Заблоцкий. Знаешь его, хоть и не так хорошо, как я. Не ищи здоровой, сильной мысли ни в его сочинениях, ни в его жизни, ни в его смерти. - Везде у него мысль - невольница по­вер­хностной манерности. Наконец ему и самому надоел этот концерт на Эоловой арфе - захотелось ему выступить мысли­те­лем - поэтом... и написал «Казбек»... - галиматью, как Казбек, грандиозную!.. - Написав «Казбек», принял обязанности [управ­ляющего - М.Ф., Д.О.] Соляными копями незадолго до смерти и окончил жизнь над реестрами и графами! -Vanitas vanitatis!!.. »

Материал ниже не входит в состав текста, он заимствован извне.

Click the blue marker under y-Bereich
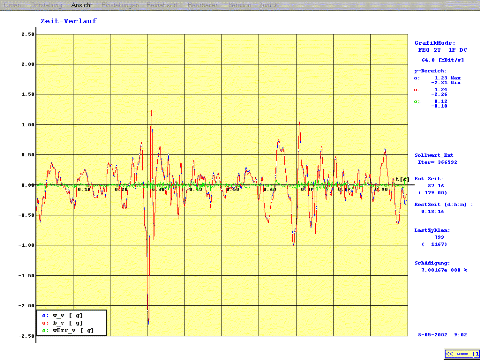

Константы Зах, secundum Thaddaeum orientalista. - Прав­да, знал языки: персидский, татарский, турецкий; собирался всю жизнь писать турецкую или персидскую грамматику и был в состоянии исполнить этот замысел; но все осталось в проекте. - Не написал ничего, кроме названия грамматики и чахлых заметок о некоторых провинциях Турции. - Но это был человек, муж великой стойкости и благородных чувств. - Да и мог ли он грызть грамматику, озабоченный ежедневной мыслью о хлебе? Это нужда загнала его повторно на военную службу, несмотря на расстроенное здоровье. - Подрядившись на строительство железных дорог в горах, он нашел там смерть под обломками скал в волнах горного потока. - Вздохнем же о честном Костусе - жаль его больше, чем десяток наших братьев-поэтов!!!»

 

 

Янишевский Л. Паломничество Леона Янишевского к могиле Александра Грибоедова на гору св. Давида в Тифлисе

Михал Анджейкович - это трудолюбивый компилятор, собирающий материалы со всего Кавказа и во всех областях. Делая выписки из истории Кавказа на разных языках, без разбора ловит все сообщения об этом крае. Беседы с местными жителями также доставляют ему обширный материал. Одним словом, он постоянно рыщет и собирает. - Что из этого сотво­рит, одному Аллаху известно! - Как ему представляется, это будет Silva rerum petua чужой эрудиции и собственных взглядов - исторических фактов и больших научных амбиций, а ведь поскольку у нас это будут первые сведения о данных краях на родном языке, они могут пробудить большой интерес не без пользы для тех, кто умеет применить собранные в труде материалы. - Автор трудится, окруженный тайной. Он любит использовать чужие материалы, своих же никому и никогда не показывает. Судя по времени, которым располагает этот счастливый человек, и по его запалу в сборе материала, он уже должен иметь целые тома. Но увы! Трудно будет ими воспользоваться. Я слышал, что ранец, в котором автор возит свои «шпаргалы», он сам вполне серьезно оценивает не менее, чем на 40 000 ассигнационных рублей, то есть столько он надеется получить от издателя, которому окажет честь публи­ка­ции своего творения. Чтобы не снижать ценности труда ста­тей­ка­ми, опубликованными заранее, Анджейкович решил не печа­тать отрывков ни в одном журнале, чтобы потом явлением всего творения, мощного, как палица Геркулеса, сразу одурманить читателя. - Напишу ему от твоего имени; но советую тебе самому попытать счастья у этого набоба кавказской старины.